Still, I would allow some online team gaming each day because my son is playing with friends over headphones and getting a ton of interaction with a circle kids his age that he selected based on their ability to work cooperatively and not be a jerk like most of the people in online combat games. Also, my son certainly wouldn’t be getting that level of social interaction and entertainment without the online team gaming, not with the current quarantine.
I also have to be honest and admit that my favorite activity as a kid was running off with other boys my own age and playing hide and seek and war in the woods with dirt clods or rotten turnips, and so Henry wanting to play an online version of that with a bunch of other rowdy 5th-grade boys is completely understandable.
Uphill Both Ways
Unlike my son, I didn’t get to play with other kids my age very often because I lived out in the country and my father would put me to work anytime I wasn’t reading.
My father grew up in a large extended family that worked as tenant farmers and itinerant millrights as a small tribe, and so he understood that kids needed to learn how to be adults by working alongside adults for a few hours a day to put it mildly. He had a Mississippi Delta understanding of the amount of labor a person should be expected to do in a day.
The extended family’s collective dirt-floor welding shop was less than 50 yards from the bedroom I slept in, as was our one-acre vegetable garden that always needed weeding or hoeing or picking and could produce more than a bushel of tomatoes or peas or cucumbers on a summer day. Keep in mind that all the aunts and uncles and cousins that lived in the mobile homes and houses around us had their own gardens. That was just the one my mother and I worked for our canning and freezing.
Anyway, anytime I tell my son anything about growing up, it always sounds like “I walked to school ten miles in the snow, uphill both ways.”

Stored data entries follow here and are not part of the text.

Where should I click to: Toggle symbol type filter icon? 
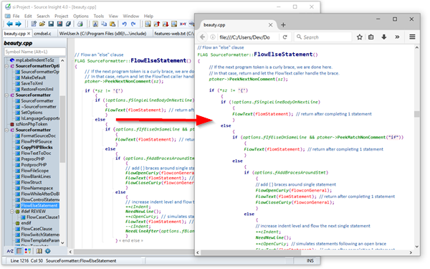coord(28,251)
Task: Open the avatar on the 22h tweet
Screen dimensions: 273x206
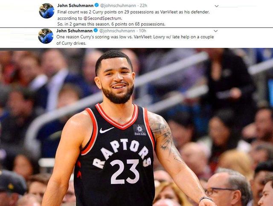Action: (46, 11)
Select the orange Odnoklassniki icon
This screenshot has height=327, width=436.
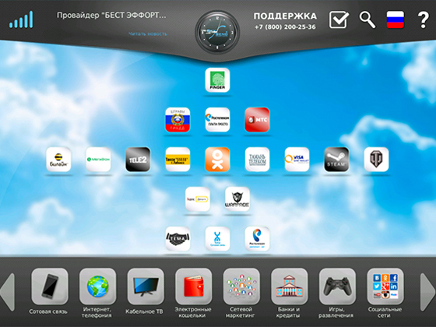pyautogui.click(x=217, y=160)
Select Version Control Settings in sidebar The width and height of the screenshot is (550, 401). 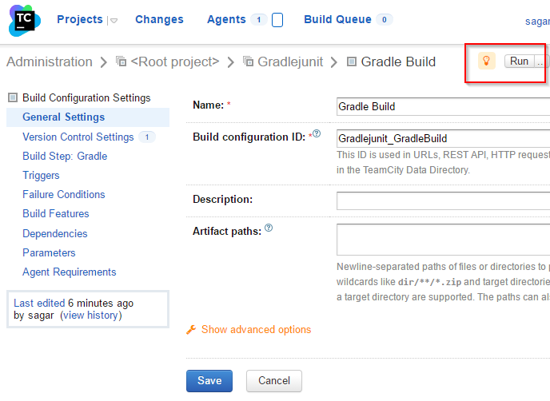click(x=78, y=137)
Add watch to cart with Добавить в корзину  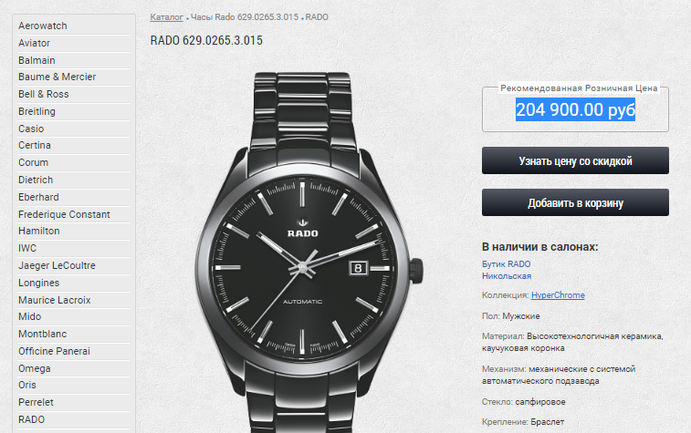(x=575, y=202)
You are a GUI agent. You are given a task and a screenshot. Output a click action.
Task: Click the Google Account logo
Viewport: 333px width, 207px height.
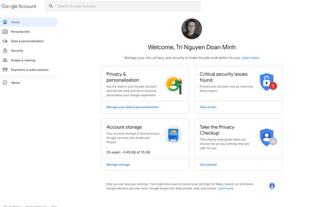(x=19, y=6)
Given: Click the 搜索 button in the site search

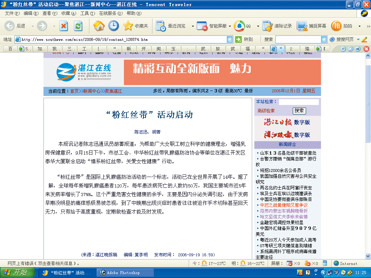Looking at the screenshot, I should [299, 111].
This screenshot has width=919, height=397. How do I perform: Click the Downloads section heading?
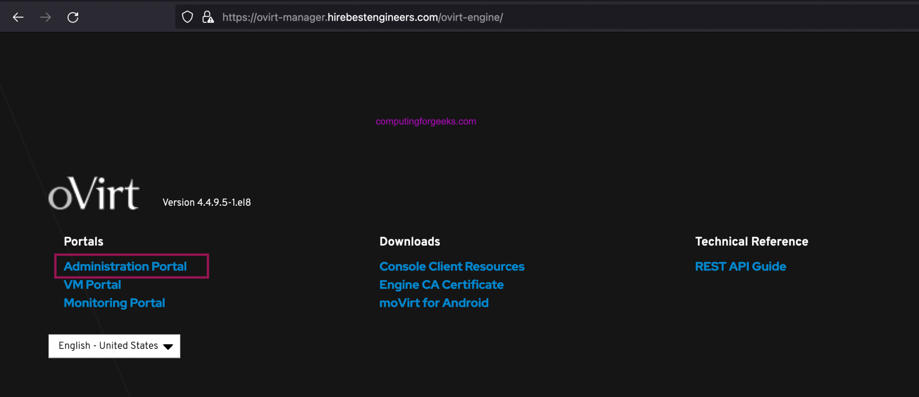410,242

But at his age, I was carrying a five-gallon bucket full of water to the trough in the chicken coop every morning before school. And I regularly did things like hoe a garden for hours at a time or scale and clean 75 or 80 bream (fish).
As an employer of young people, I can tell you that America would be a much better place if more kids knew what it was like to haul a five-gallon bucket of fish guts and heads to a place out in the soybean field where they could rot far enough away from the house for the smell to be bearable.

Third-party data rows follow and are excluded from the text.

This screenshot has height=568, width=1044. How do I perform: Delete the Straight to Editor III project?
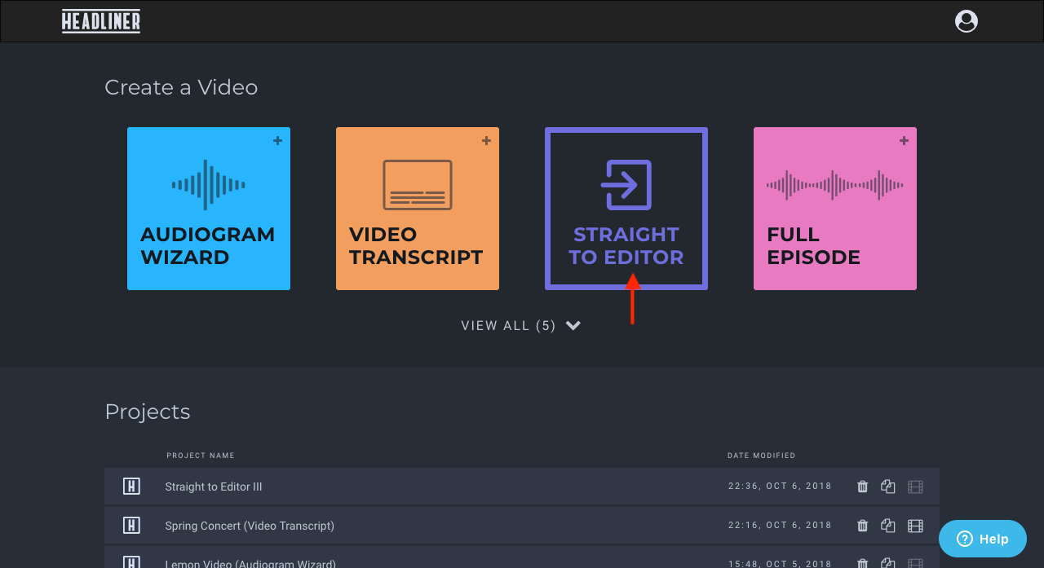[x=862, y=486]
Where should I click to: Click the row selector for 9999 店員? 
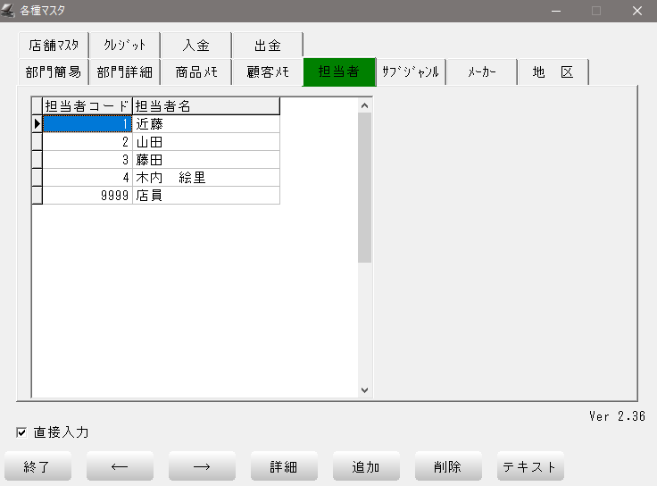37,196
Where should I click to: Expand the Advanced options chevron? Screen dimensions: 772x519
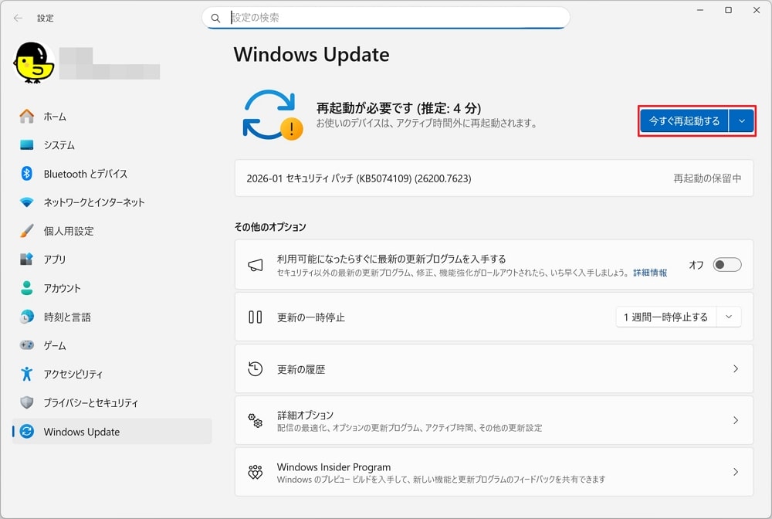735,420
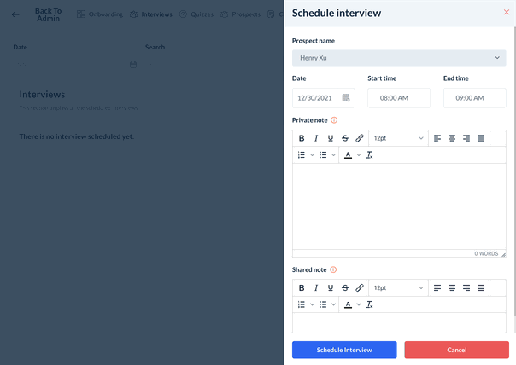Click the Schedule Interview button

pyautogui.click(x=344, y=350)
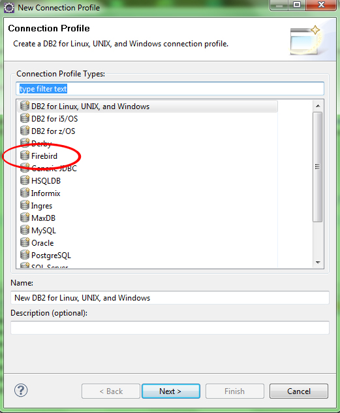Select DB2 for z/OS entry
Screen dimensions: 340x413
tap(53, 131)
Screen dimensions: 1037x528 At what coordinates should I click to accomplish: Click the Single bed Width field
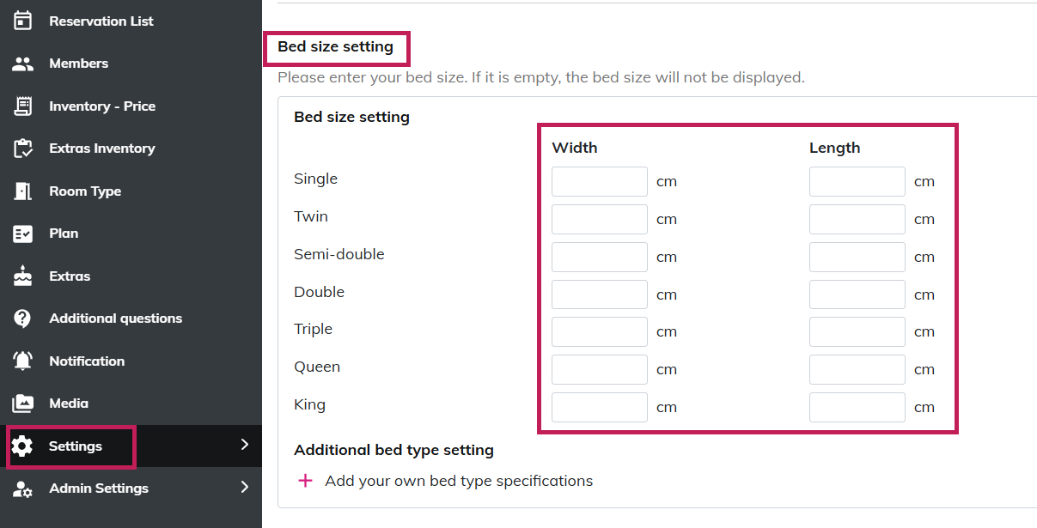point(599,182)
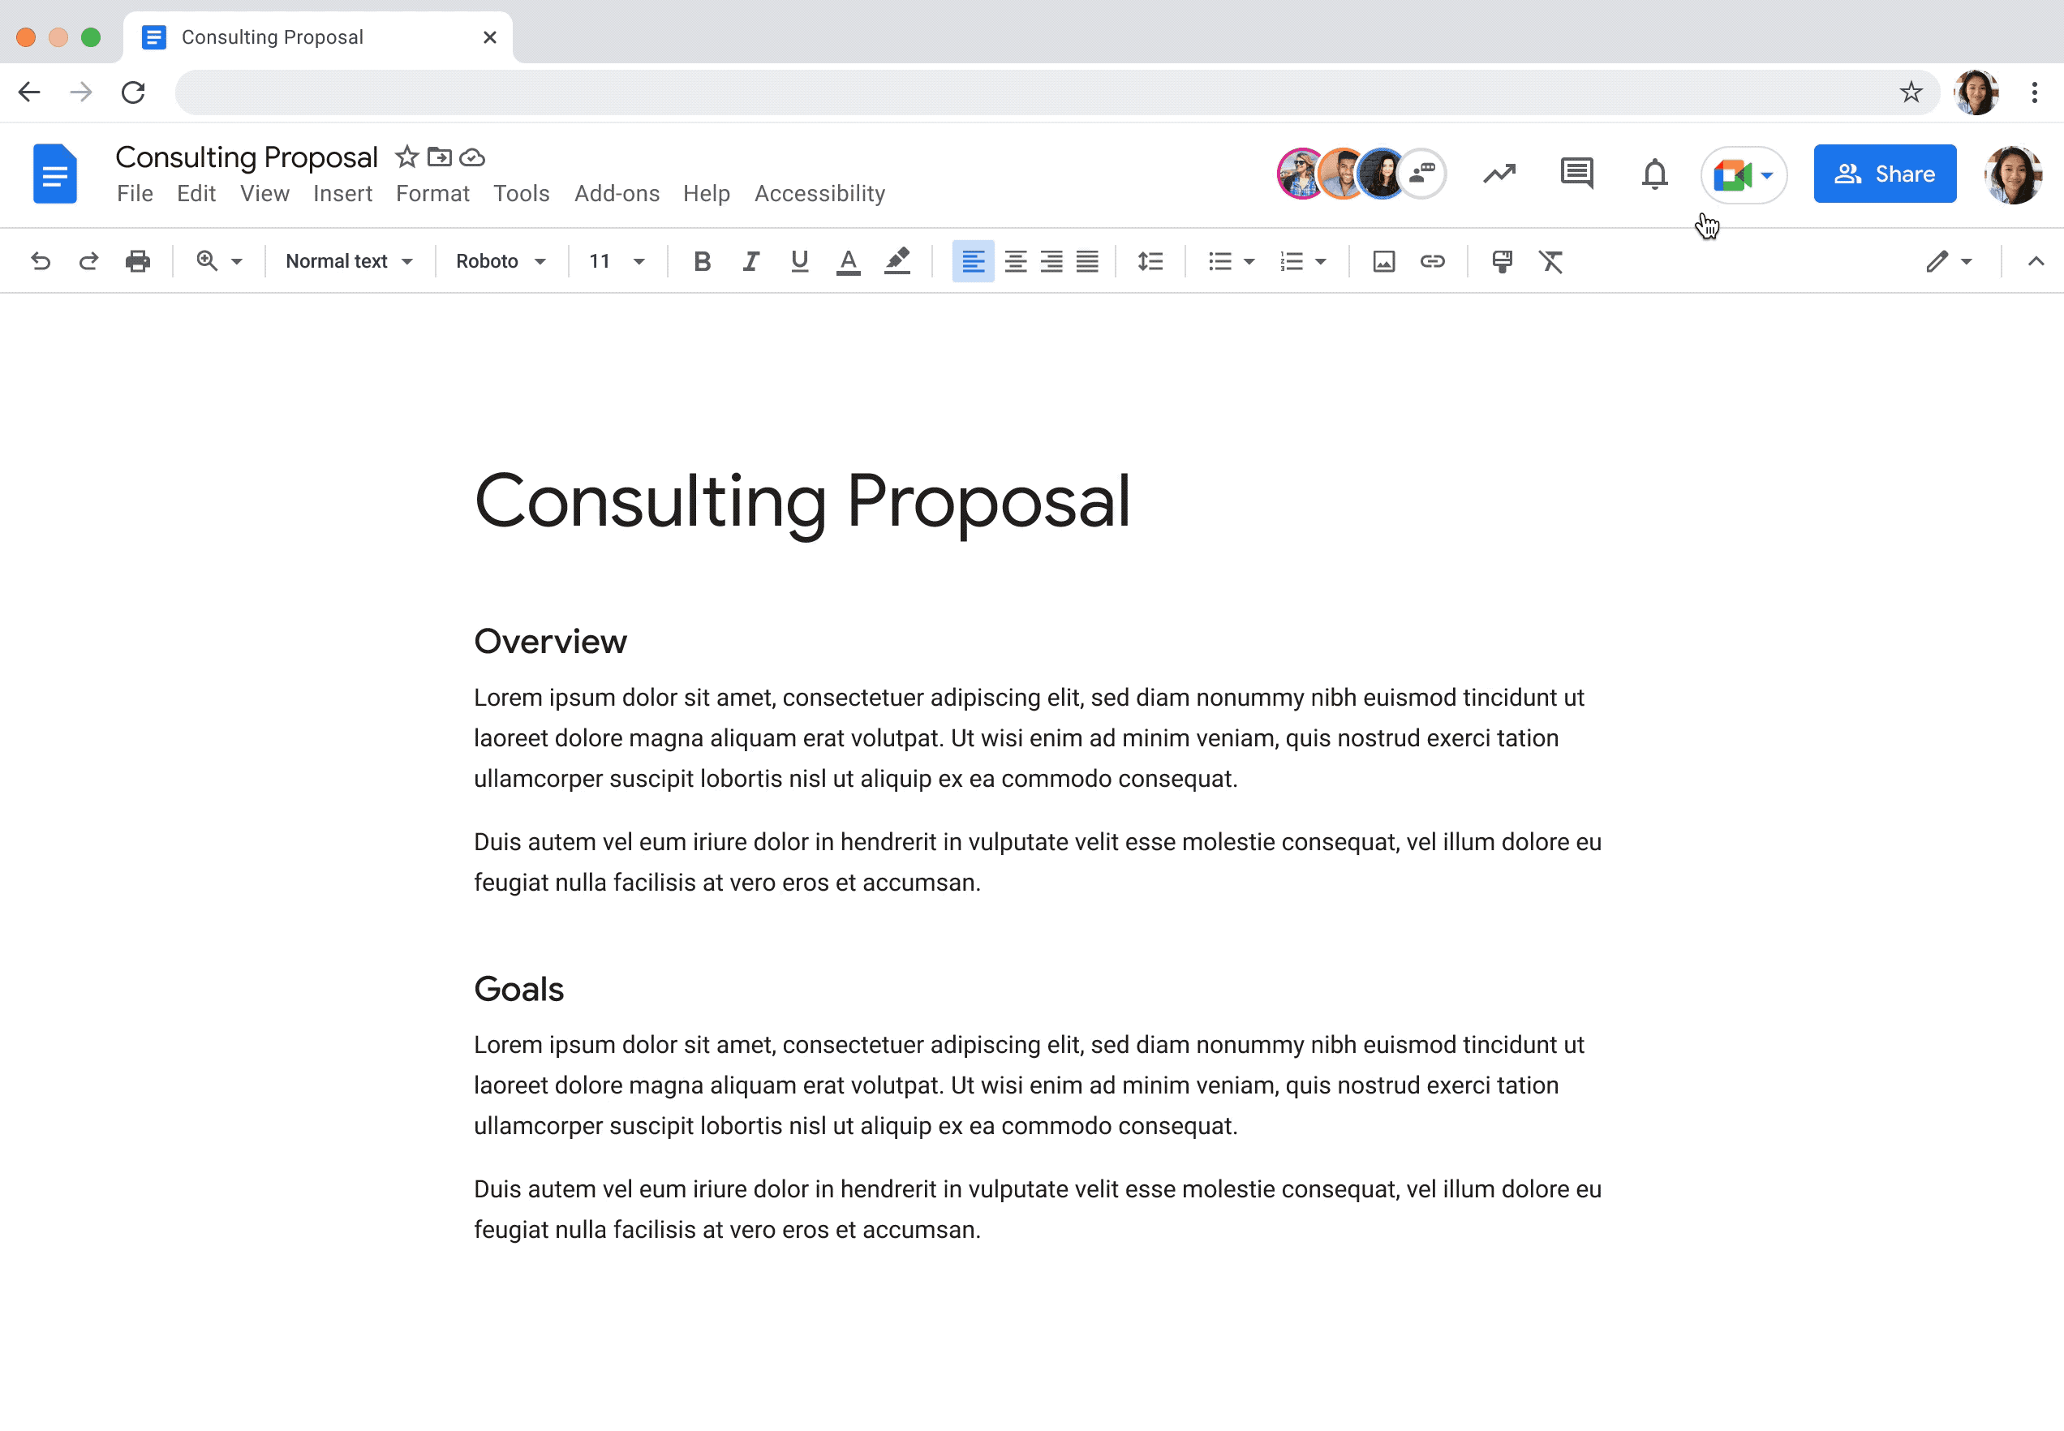Open the Format menu
The width and height of the screenshot is (2064, 1431).
point(433,193)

I can’t relate to these people who are complaining online about having to entertain their bored quarantined kids.
You’re the one that raised them with the expectation to be entertained by something constantly.
If you didn’t teach them to value their free time by giving them daily household chores, on behalf of every employer in America, I ask you this: Why are you raising your kids to be people that even you don’t enjoy living with? Why are you raising the horrible roommates and spouses of the future?
Like most all kids before modern parenting, I was pretty good at entertaining myself, and I wouldn’t have never dreamed of complaining to an adult that I was bored because they would have instantly put me to work on a chore. My cousins and I hid from adults and kept as low a profile as possible,
My father in particular was someone I took care to avoid. As I said, he would put me to work whenever I wasn’t reading, but the only non-library books in our house were the scriptures, a couple of Richard Scary children’s books, and a set of the Encyclopedia Britannica.
I remember lying to my father with no shame, saying unbelievable shit like, “Teacher says we got to read all of these, but I’m only on the Lysistrata-Mitochondria one, and I got 13 more to go.”
I was afraid if he knew I was only reading stuff selectively out of interest, he would have put me to work, and he certainly would have if he knew that part of the time was spent watching Gilligan’s Island reruns and enjoying the simple pleasures of not operating a belt sander or some other power tool that made a lot of noise and dust.